Summary
holding permit denial was taking requiring compensation where language used in denying permit made it clear that only use for ecologically sensitive land was to look at it
Summary of this case from City of Pompano Beach v. Yardarm Restaurant, Inc.Opinion
No. 91-2132.
May 29, 1992. Rehearing Denied July 14, 1992.
Appeal from the Circuit Court, Orange County, Frederick T. Pfeiffer, J.
Richard L. Baldy and Michael D. Jones of Michael D. Jones, P.A., Winter Springs, for appellant.
Steven A. Medina, Tallahassee, for appellee.
Appellants appeal the order of final summary judgment in favor of appellee Department of Environmental Regulation (DER). Billie Vatalaro filed this inverse condemnation suit against DER claiming the agency deprived her of all economically viable or reasonable uses of her property after it denied her a dredge and fill permit. Summary judgment was granted on the grounds that DER's refusal to issue a permit to dredge and fill on the property "did not frustrate a reasonable and distinct investment backed expectation" and "because the applicable regulations existed at the time the property was purchased, no unconstitutional diminution in fair market value can be attributed to the permit denial." We reverse.
Ronald Vatalaro and Sharon Ross were substituted as parties appellant following the death of their mother, Billie Vatalaro.
This case illustrates the problems encountered by citizens who must deal with multiple agencies with overlapping jurisdictions and frequently conflicting requirements. This problem could be alleviated by consolidating the permitting process into a single agency. However, that is a matter to be addressed by the legislature.
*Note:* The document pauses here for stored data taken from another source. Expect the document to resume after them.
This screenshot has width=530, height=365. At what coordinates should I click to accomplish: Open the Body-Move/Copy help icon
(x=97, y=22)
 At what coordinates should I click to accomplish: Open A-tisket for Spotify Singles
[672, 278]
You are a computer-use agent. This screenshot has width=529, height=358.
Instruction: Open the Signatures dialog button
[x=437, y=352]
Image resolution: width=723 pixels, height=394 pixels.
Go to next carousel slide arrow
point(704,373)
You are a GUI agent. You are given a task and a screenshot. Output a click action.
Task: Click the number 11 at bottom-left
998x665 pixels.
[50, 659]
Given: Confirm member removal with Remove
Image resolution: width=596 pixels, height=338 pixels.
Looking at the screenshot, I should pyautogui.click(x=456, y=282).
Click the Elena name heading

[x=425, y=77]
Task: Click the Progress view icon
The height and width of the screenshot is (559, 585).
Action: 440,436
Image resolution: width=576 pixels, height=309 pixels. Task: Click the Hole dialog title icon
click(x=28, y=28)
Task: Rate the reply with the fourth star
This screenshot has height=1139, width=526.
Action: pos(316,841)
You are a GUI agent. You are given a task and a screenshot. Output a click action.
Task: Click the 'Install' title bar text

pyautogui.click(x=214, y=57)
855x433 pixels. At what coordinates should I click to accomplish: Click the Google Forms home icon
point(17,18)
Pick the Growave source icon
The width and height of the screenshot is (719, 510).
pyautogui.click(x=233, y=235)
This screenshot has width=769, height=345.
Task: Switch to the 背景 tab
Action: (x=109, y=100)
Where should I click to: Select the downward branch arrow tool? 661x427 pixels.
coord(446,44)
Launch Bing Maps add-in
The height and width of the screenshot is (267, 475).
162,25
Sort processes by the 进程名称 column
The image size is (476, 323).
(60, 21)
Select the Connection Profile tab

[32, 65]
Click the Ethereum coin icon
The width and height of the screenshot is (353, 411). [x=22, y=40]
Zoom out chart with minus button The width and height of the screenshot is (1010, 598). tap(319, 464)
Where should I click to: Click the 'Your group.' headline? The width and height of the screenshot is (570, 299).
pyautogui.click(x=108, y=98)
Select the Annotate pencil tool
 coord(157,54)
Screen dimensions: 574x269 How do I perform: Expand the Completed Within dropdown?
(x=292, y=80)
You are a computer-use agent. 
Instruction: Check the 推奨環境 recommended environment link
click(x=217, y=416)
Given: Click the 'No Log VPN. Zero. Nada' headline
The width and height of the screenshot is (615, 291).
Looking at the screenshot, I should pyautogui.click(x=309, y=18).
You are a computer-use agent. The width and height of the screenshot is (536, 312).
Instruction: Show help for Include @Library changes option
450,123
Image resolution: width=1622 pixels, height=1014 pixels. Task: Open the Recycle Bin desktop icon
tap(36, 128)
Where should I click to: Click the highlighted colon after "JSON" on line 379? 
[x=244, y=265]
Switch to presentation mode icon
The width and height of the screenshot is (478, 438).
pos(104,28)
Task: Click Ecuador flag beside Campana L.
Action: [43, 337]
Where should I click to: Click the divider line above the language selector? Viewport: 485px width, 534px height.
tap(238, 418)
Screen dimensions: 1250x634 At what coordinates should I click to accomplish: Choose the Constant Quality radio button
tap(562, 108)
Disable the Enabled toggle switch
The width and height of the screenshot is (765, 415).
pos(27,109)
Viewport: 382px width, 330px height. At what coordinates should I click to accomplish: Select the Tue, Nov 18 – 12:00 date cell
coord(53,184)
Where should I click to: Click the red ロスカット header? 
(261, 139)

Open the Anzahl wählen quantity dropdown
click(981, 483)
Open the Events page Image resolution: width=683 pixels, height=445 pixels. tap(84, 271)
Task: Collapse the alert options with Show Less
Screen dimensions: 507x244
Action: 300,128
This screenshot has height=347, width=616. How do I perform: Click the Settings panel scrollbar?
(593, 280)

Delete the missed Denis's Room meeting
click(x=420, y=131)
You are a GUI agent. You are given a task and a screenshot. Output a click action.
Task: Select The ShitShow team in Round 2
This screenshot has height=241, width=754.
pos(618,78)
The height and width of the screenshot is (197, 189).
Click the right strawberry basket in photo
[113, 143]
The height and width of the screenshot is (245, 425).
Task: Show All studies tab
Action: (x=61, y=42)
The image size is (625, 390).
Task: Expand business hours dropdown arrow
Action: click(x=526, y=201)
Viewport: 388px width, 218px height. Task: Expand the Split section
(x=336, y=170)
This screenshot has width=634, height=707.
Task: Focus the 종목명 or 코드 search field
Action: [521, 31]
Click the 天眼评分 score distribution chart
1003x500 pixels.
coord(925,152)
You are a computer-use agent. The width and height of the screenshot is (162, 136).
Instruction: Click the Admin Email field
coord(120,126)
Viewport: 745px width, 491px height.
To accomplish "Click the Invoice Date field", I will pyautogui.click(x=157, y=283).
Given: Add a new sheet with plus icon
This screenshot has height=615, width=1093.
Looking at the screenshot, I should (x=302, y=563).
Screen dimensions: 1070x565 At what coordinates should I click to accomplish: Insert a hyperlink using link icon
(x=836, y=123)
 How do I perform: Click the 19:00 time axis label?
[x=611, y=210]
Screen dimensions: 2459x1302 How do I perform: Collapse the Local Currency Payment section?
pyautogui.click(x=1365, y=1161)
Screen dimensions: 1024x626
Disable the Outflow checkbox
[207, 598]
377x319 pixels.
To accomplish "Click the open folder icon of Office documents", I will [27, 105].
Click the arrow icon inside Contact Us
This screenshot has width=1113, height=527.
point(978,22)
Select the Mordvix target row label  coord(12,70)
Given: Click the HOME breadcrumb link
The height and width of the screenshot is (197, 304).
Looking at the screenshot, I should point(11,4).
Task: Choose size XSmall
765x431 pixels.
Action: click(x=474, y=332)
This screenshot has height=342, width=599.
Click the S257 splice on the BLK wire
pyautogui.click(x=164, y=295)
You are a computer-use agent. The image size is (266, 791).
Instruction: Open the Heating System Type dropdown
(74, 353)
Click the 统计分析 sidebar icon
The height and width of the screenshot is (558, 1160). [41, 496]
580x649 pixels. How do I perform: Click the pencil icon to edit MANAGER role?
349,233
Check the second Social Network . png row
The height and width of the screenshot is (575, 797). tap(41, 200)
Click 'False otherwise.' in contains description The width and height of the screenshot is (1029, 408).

On July 16, 1986, Vatalaro purchased two lots comprising approximately 11 acres on Lake Rouse in Orange County. Approximately five acres are in the lake itself. Vatalaro was an elderly woman in declining health and intended to build two houses on the site — one for herself and one for her daughter because she needed someone nearby to look after her. She paid over $125,000 for the property because she loved its trees. The property was zoned residential and its sellers told her there would be no problem building. When asked what she saw that confirmed her belief that the property was suitable for building two residences, Vatalaro replied that she looked at the property herself. Prior to the purchase, Vatalaro also directed her son, Ronald Vatalaro, a certified general contractor, certified building inspector, certified plans reviewer, and chief building inspector for Orange County, to inspect the property and investigate pertinent building regulations and requirements. Ronald conducted a survey of the property and took soil samples prior to purchase. The survey and soil samples satisfied him that the property was suitable for construction. Subsequent to the purchase, he conducted a very thorough check of existing county regulations and began applying for the requisite building permits. The Orange County Environmental Protection Agency informed him that part of the property was in a conservation area. He did not inquire of the St. Johns Water Management District or DER as to whether they might have some type of jurisdiction over the property. He thought DER only handled pollution problems and was unfamiliar with the Warren S. Henderson Wetlands Protection Act of 1984 at the time his mother purchased the property.
Effective October 1, 1984, the Warren S. Henderson Wetlands Protection Act of 1984, sections 403.91-.929, Florida Statutes, was enacted to provide heightened protection to certain wetlands.
Another of Vatalaro's sons, Russell Vatalaro, made inquiries with the Building Department, the Planning Department, the Zoning Department, and the Orange County Environmental Protection Agency prior to the purchase to determine what restrictions were on the property. Everyone told him the property was zoned R-1. He was not informed of any wetland restrictions; DER was never mentioned.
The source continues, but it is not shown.